(Stored items)

════

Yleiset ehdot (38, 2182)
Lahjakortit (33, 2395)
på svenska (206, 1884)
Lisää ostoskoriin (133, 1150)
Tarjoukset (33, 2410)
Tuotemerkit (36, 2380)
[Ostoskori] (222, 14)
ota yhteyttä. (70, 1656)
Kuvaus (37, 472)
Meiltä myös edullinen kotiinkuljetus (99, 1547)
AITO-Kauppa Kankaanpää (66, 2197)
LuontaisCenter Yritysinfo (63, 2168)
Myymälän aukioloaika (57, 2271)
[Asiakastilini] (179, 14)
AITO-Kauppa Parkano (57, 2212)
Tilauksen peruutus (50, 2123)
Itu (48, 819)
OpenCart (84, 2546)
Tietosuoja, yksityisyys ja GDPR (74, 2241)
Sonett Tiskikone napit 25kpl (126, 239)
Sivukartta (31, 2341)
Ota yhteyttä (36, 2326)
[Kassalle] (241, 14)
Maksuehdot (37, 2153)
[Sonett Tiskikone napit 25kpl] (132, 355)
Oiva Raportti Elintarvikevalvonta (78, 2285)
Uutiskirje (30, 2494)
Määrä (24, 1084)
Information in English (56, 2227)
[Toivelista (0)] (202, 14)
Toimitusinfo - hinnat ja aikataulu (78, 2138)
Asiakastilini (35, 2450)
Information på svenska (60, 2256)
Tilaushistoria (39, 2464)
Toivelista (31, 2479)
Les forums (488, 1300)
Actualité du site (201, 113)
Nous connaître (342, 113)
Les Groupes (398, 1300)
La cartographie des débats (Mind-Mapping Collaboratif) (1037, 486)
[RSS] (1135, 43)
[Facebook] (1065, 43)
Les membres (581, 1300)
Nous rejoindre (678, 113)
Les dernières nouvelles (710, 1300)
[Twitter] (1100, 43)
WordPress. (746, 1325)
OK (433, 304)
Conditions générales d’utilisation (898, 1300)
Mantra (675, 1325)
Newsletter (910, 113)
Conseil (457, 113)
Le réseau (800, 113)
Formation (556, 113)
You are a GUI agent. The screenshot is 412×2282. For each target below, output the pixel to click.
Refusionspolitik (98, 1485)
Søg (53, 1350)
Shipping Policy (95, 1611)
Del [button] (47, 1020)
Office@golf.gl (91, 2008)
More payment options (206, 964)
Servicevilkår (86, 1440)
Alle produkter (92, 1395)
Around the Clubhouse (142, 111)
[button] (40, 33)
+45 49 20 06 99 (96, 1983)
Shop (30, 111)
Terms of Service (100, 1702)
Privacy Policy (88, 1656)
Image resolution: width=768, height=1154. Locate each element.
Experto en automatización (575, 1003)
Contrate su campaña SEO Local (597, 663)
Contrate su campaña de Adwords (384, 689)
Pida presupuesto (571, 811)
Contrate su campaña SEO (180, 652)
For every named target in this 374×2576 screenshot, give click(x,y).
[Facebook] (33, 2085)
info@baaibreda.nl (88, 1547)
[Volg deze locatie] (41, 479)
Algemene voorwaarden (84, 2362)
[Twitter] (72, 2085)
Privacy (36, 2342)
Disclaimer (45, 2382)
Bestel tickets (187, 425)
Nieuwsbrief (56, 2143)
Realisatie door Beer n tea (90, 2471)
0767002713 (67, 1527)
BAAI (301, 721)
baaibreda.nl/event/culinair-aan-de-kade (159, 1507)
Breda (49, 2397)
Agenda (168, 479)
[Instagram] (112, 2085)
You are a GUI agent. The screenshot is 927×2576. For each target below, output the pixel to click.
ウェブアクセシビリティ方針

════

→ **Exercise prompt**: Every entry, written out exactly, is what the response should contain.

→ **Reply**:
Yleiset ehdot (38, 2182)
Lahjakortit (33, 2395)
på svenska (206, 1884)
Lisää ostoskoriin (133, 1150)
Tarjoukset (33, 2410)
Tuotemerkit (36, 2380)
[Ostoskori] (222, 14)
ota yhteyttä. (70, 1656)
Kuvaus (37, 472)
Meiltä myös edullinen kotiinkuljetus (99, 1547)
AITO-Kauppa Kankaanpää (66, 2197)
LuontaisCenter Yritysinfo (63, 2168)
Myymälän aukioloaika (57, 2271)
[Asiakastilini] (179, 14)
AITO-Kauppa Parkano (57, 2212)
Tilauksen peruutus (50, 2123)
Itu (48, 819)
OpenCart (84, 2546)
Tietosuoja, yksityisyys ja GDPR (74, 2241)
Sonett Tiskikone napit 25kpl (126, 239)
Sivukartta (31, 2341)
Ota yhteyttä (36, 2326)
[Kassalle] (241, 14)
Maksuehdot (37, 2153)
[Sonett Tiskikone napit 25kpl] (132, 355)
Oiva Raportti Elintarvikevalvonta (78, 2285)
Uutiskirje (30, 2494)
Määrä (24, 1084)
Information in English (56, 2227)
[Toivelista (0)] (202, 14)
Toimitusinfo - hinnat ja aikataulu (78, 2138)
Asiakastilini (35, 2450)
Information på svenska (60, 2256)
Tilaushistoria (39, 2464)
Toivelista (31, 2479)
Les forums (488, 1300)
Actualité du site (201, 113)
Nous connaître (342, 113)
Les Groupes (398, 1300)
La cartographie des débats (Mind-Mapping Collaboratif) (1037, 486)
[RSS] (1135, 43)
[Facebook] (1065, 43)
Les membres (581, 1300)
Nous rejoindre (678, 113)
Les dernières nouvelles (710, 1300)
[Twitter] (1100, 43)
WordPress. (746, 1325)
OK (433, 304)
Conditions générales d’utilisation (898, 1300)
Mantra (675, 1325)
Newsletter (910, 113)
Conseil (457, 113)
Le réseau (800, 113)
Formation (556, 113)
You are a GUI agent. The screenshot is 412×2282. For each target below, output the pixel to click.
Refusionspolitik (98, 1485)
Søg (53, 1350)
Shipping Policy (95, 1611)
Del [button] (47, 1020)
Office@golf.gl (91, 2008)
More payment options (206, 964)
Servicevilkår (86, 1440)
Alle produkter (92, 1395)
Around the Clubhouse (142, 111)
[button] (40, 33)
+45 49 20 06 99 (96, 1983)
Shop (30, 111)
Terms of Service (100, 1702)
Privacy Policy (88, 1656)
Image resolution: width=768, height=1154. Locate each element.
Experto en automatización (575, 1003)
Contrate su campaña SEO Local (597, 663)
Contrate su campaña de Adwords (384, 689)
Pida presupuesto (571, 811)
Contrate su campaña SEO (180, 652)
For every named target in this 374×2576 screenshot, give click(x,y).
[Facebook] (33, 2085)
info@baaibreda.nl (88, 1547)
[Volg deze locatie] (41, 479)
Algemene voorwaarden (84, 2362)
[Twitter] (72, 2085)
Privacy (36, 2342)
Disclaimer (45, 2382)
Bestel tickets (187, 425)
Nieuwsbrief (56, 2143)
Realisatie door Beer n tea (90, 2471)
0767002713 (67, 1527)
BAAI (301, 721)
baaibreda.nl/event/culinair-aan-de-kade (159, 1507)
Breda (49, 2397)
Agenda (168, 479)
[Instagram] (112, 2085)
You are a GUI agent. The screenshot is 927×2576. For each target below, output the pixel to click.
ウェブアクセシビリティ方針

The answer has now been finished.